## Brief
Copy out each line in the items below that contains the word "Click".

_ _ _ _ _

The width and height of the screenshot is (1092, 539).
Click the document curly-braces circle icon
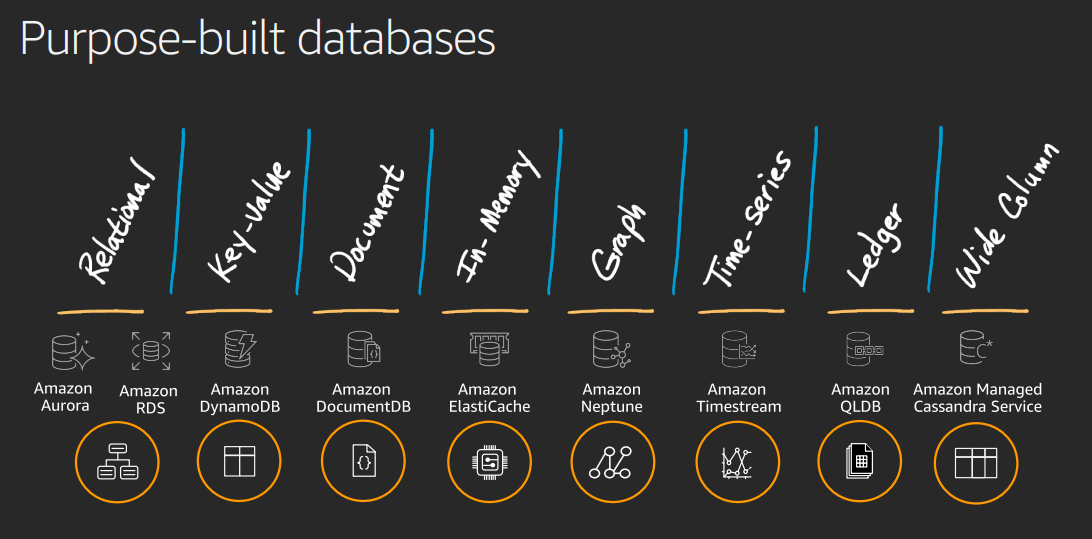(363, 462)
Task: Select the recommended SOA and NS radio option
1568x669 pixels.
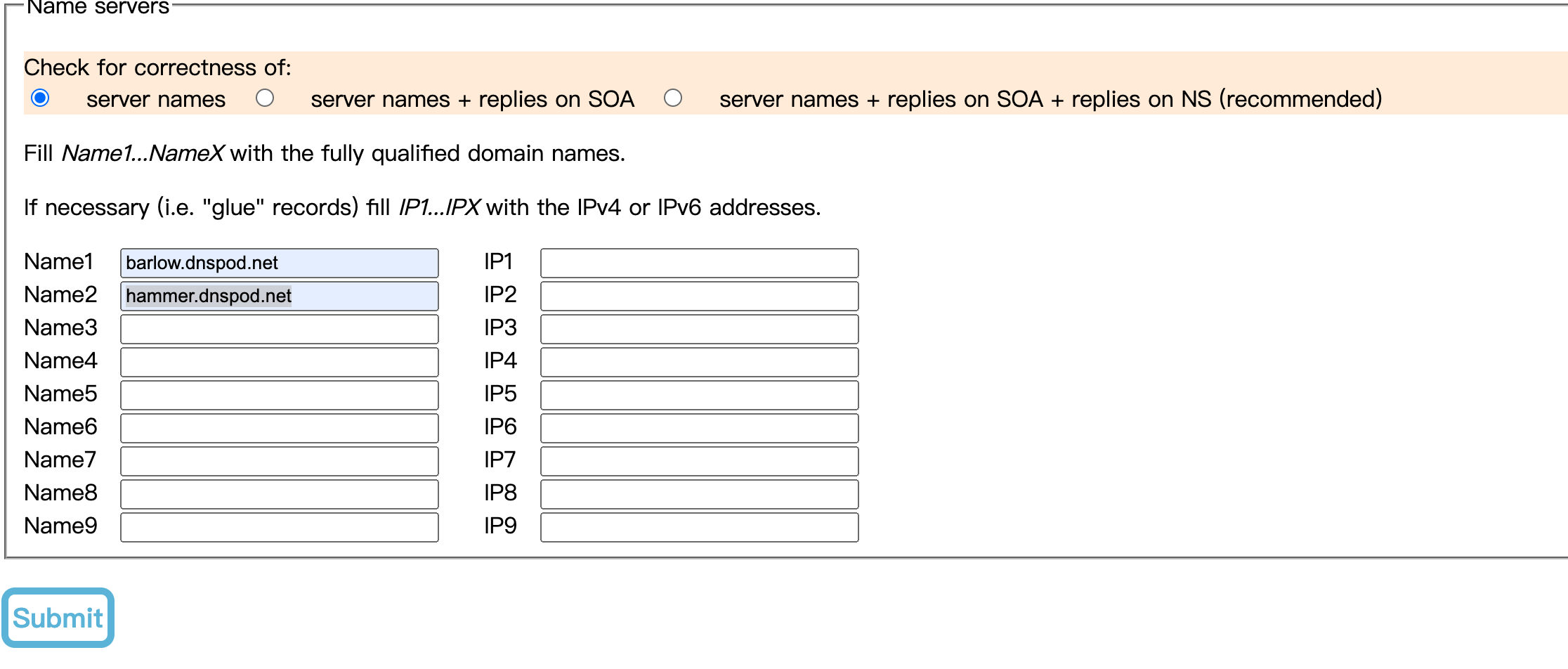Action: [673, 98]
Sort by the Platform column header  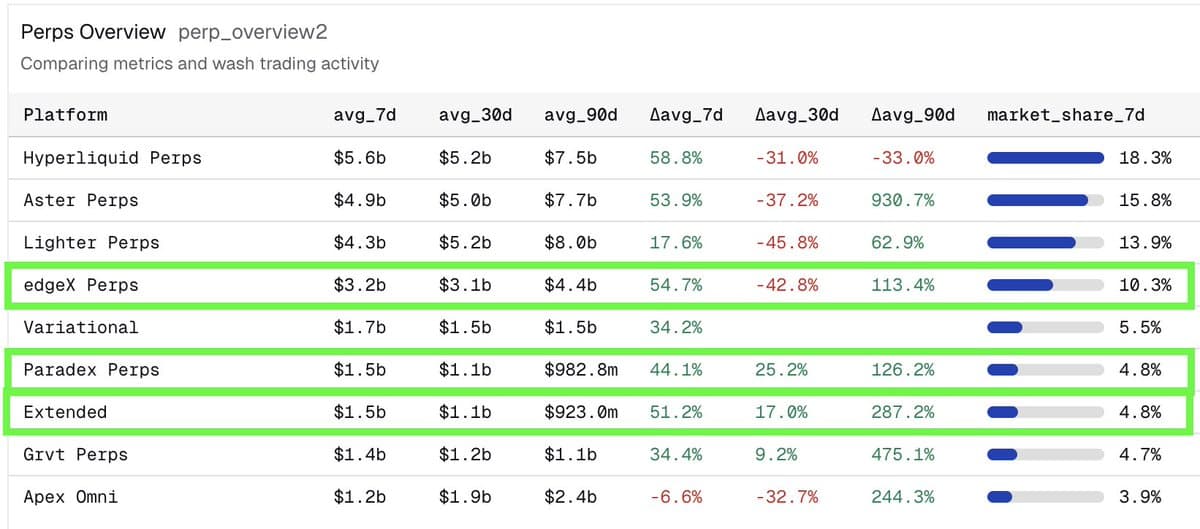[x=65, y=115]

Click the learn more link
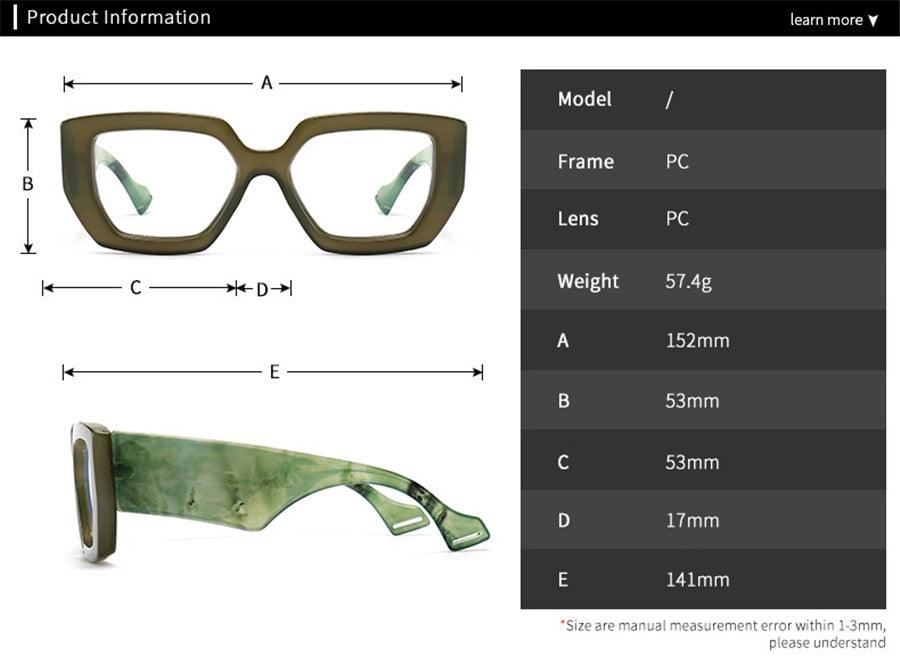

_ _ _ _ _

## Full answer
Click the document curly-braces circle icon
Click the learn more link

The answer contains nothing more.